Researcher: Dr. Scott Hurton
Budget: $36,000.00 (0ver 2 years)
Update: Dr. Scott Hurton was awarded the "The Colleen Elliott Award ." Established in 2011, the Colleen Elliott Award was created to honour excellence in cancer research training and is awarded to a research trainee who demonstrates the greatest promise and potential for excellence in cancer research.

Pancreatic cancer PC is a deadly malignancy, and although difficult to detect in early stages and treat, it can sometimes be cured through surgical resection. The pancreas lies behind the stomach, and is close to the liver, duodenum, and bile duct.  It produces and releases hormones such as insulin into the bloodstream and digestive enzymes into the small bowel.

Research has shown that some patients are not referred for surgery or chemotherapy, even though there is an increase in survival. It is unknown how many PC patients in Canada receive the most current treatment through their illness, and we are concerned that patients with PC do not receive the highest quality of care in Nova Scotia.

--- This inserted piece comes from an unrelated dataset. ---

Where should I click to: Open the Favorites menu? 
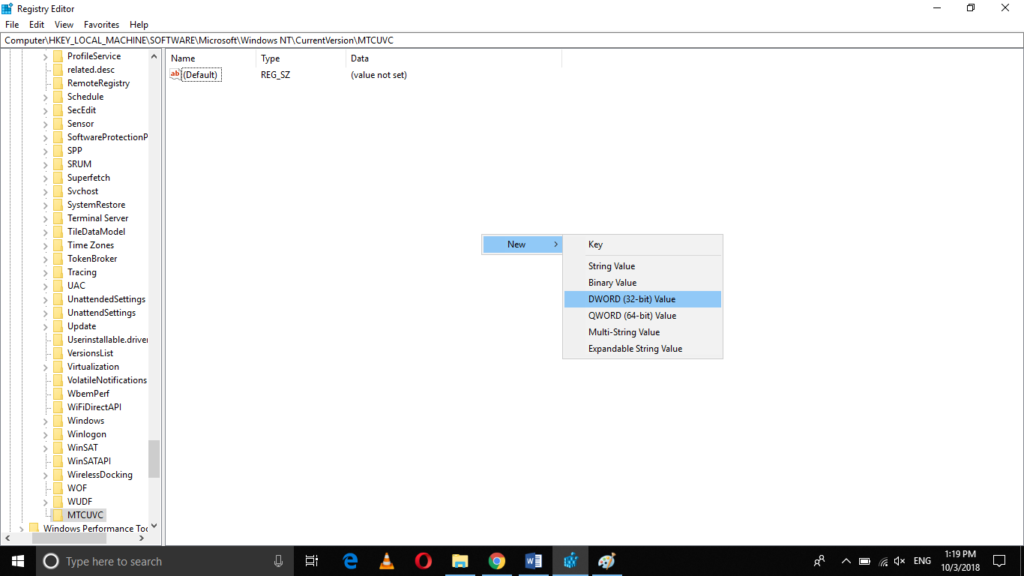101,24
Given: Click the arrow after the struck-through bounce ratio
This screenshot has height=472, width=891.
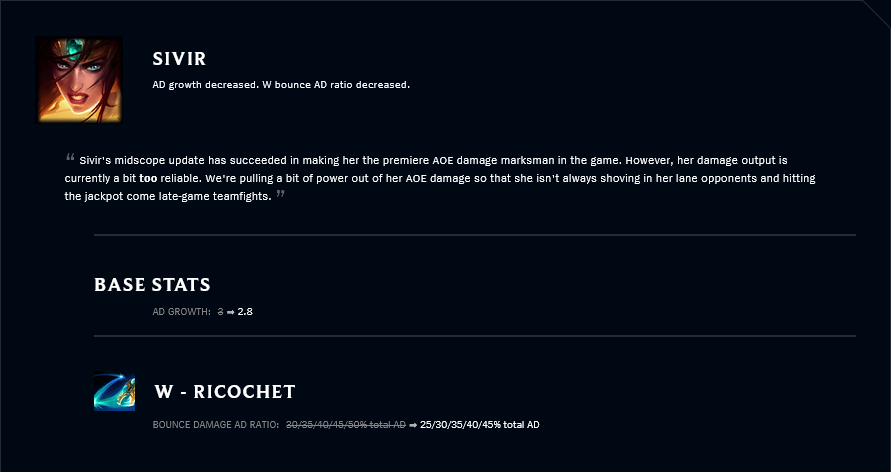Looking at the screenshot, I should (413, 425).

We will study a group of patients who developed PC in Nova Scotia over the past ten years, and this information will be used to examine the treatment of these patients. We will examine the quality of care we provide to them, by looking at the treatments they receive and see how many patients are receiving treatment according to the most recent evidence.  This will ensure that we are using the most up to date evidence on treatment after surgery for PC.   We plan to take this one step further and examine some of the reasons why patients do not receive the recommended treatment.   This will allow us to change the way we manage these patients, and potentially improve their quality of life during their treatment.

The information from this study will lead to future research that will further examine the healthcare resources used by PC patients.  This may allow us to use these resources for PC patients to improve their quality of life and potentially prolong their survival.

Research Project #3
Name: "CRTP General Public Summary"
Researcher: Dr. Moamen Bydoun
Budget: $36,000.00 (0ver 2 years)
Update: 

Pancreatic cancer is the fourth leading cause of cancer-related deaths in North America.

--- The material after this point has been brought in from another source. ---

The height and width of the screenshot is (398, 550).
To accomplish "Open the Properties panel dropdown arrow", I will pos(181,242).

Less than 5% of patients survive more than five years after being diagnosed. The lethal nature of this cancer is mostly attributed to its ability to invade and occupy other vital organs of the body such as the liver, spleen, lungs and brain in a process called “metastasis”. Once metastasis is established, pancreatic cancer renders extremely difficult to treat with current therapies. More studies are then required to further understand the underlying biology of metastasis in pancreatic cancer in the hopes of developing new drugs targeting this process.

In our laboratory, we have established that a surface protein called p11 is an essential element in allowing cancer cells to become invasive, leave primary cancer sites, and reach the bloodstream eventually leading to metastasis. Depleting cancer cells from p11 causes a dramatic reduction in their invasive potential. Why p11 is important for cancer cells is simply because p11 regulates the production and activity of proteases. The latter are involved in breaking physiological barriers surrounding cancer cells allowing them to invade and “metastasize”.

To date, the role of p11 in pancreatic cancer is not established. It is known that human pancreatic cancers have elevated levels of p11 potentially providing a needed advantage for this cancer. Supported by our previous work on p11 and by promising preliminary results, we propose that p11 plays an important role in maintaining cancer growth and metastasis in pancreatic cancer. For this purpose, we will be utilizing cellular and molecular approaches to study how p11 regulates protease activity and contributes to the invasive potential of pancreatic cancer cells. We will also utilize a unique mouse model which closely mimics human pancreatic cancer to better define the contribution of p11. It will ultimately help us define if p11 is a “druggable” target for metastasis-preventing treatments.